² HT is probably the least important there, though I'd also assume there are quite a few AVX512 workloads that can in fact load all cores and threads of a CPU.
Some people have attempted to test this claim of AMD by measuring instruction latencies. The results have not been clear, but they tended to support that this AMD claim is false.
Regardless whether this AMD claim is true or false, this does not change anything for the end user.
For any relevant 512-bit instruction, there are 2 or 4 available execution units. The 512-bit instructions are split into 2 x 256-bit micro-operations, and then either 4 or 2 such micro-operations are issued simultaneously, corresponding to the total datapath width of 1024 bits, or to the partial datapath width available for a few instructions, e.g. FMUL and FMA, resulting in a throughput of 1024 bits of results per clock cycle for most instructions (512 bits for FMA/FMUL), the same as for any Intel CPU supporting AVX-512 (with the exception of FMA/FMUL, where the throughput matches only the cheaper Xeon SKUs).
The throughput would be the same, i.e. of 1024 bits per cycle, regardless if what AMD said is true, i.e. that when executing 8 x 256-bit micro-operations in 2 clock cycles, the pair of micro-operations executed in the same execution unit comes from a single instruction, or if the claim is false and the pair of micro-operations executed in the same execution unit comes from 2 distinct instructions.

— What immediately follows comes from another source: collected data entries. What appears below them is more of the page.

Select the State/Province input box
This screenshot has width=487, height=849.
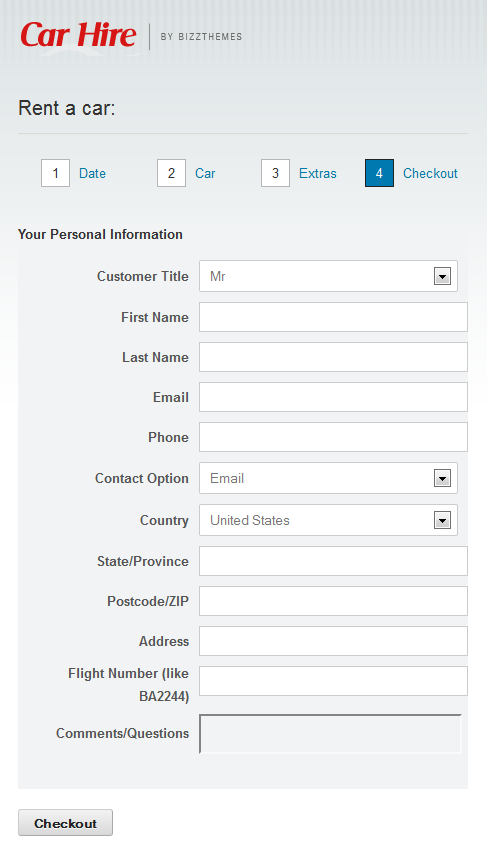333,561
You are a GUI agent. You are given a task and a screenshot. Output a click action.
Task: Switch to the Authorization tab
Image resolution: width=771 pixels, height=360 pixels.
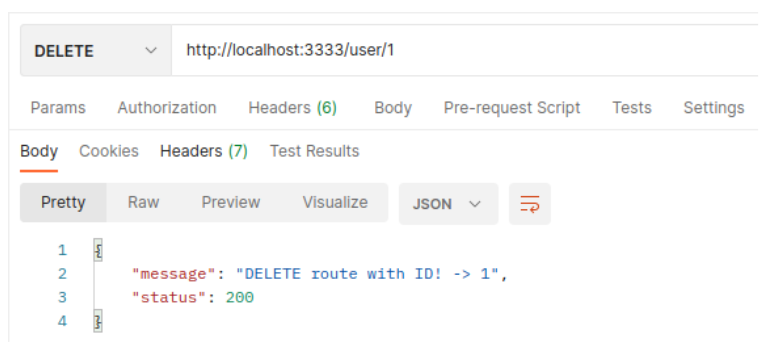pos(167,108)
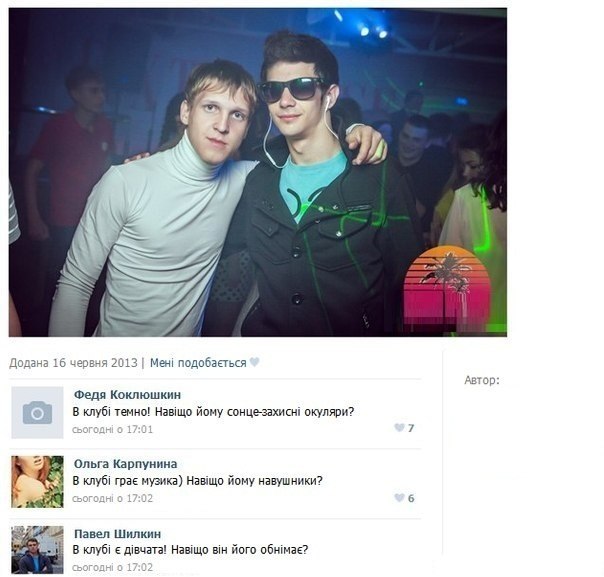Click the comment mentioning дівчата
604x577 pixels.
(190, 550)
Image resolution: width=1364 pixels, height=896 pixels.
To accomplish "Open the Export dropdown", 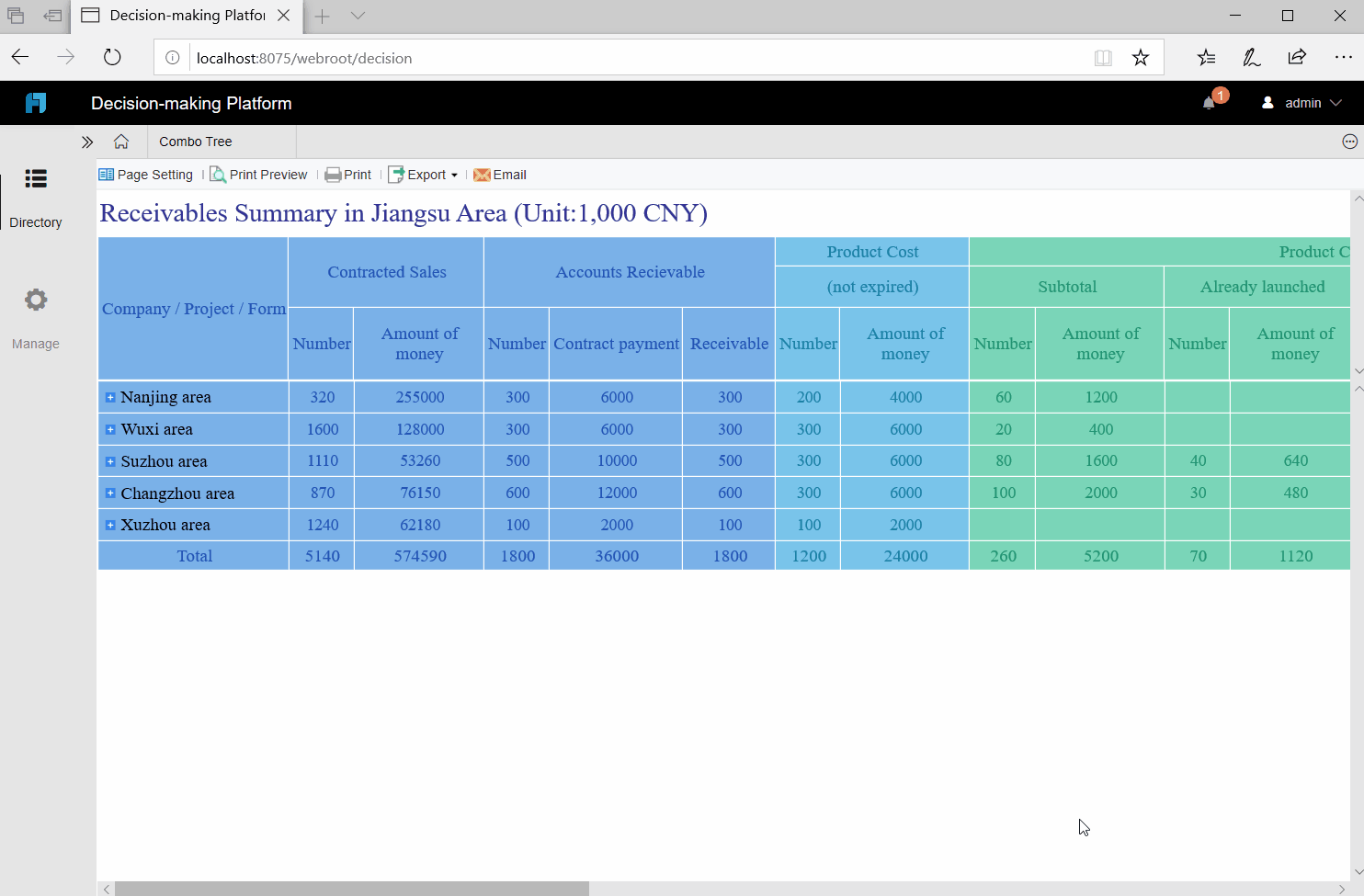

The throughput depends only on the total datapath width of 1024 bits and it does not depend on the details of the order in which the micro-operations are issued to the execution units.
The fact that one execution unit has a data path of 256 bits is irrelevant for the throughput of a CPU. Only the total datapath width matter.
For instance, an ARM Cortex-X4 CPU core has the datapath width for a single execution unit of only 128 bits. That does not mean that it is slower than a consumer Intel CPU core that supports only AVX, which has a datapath width for a single execution unit of 256 bits.
In fact both CPU cores have the same vector FMA throughput, because they have the same total datapath width for FMA instructions of 512 bits, i.e. 4 x 128 bits for Cortex-X4 and 2 x 256 bits for a consumer Intel P-core, e.g. Raptor Cove.
It is not enough to read the documentation if you do not think about what you read, to assess whether it is correct or not.
Technical documentation is not usually written by the engineers that have designed the device, so it frequently contains errors when the technical writer has not understood what the designers have said, or the writer has attempted to synthesize or simplify the information, but that has resulted in a changed meaning.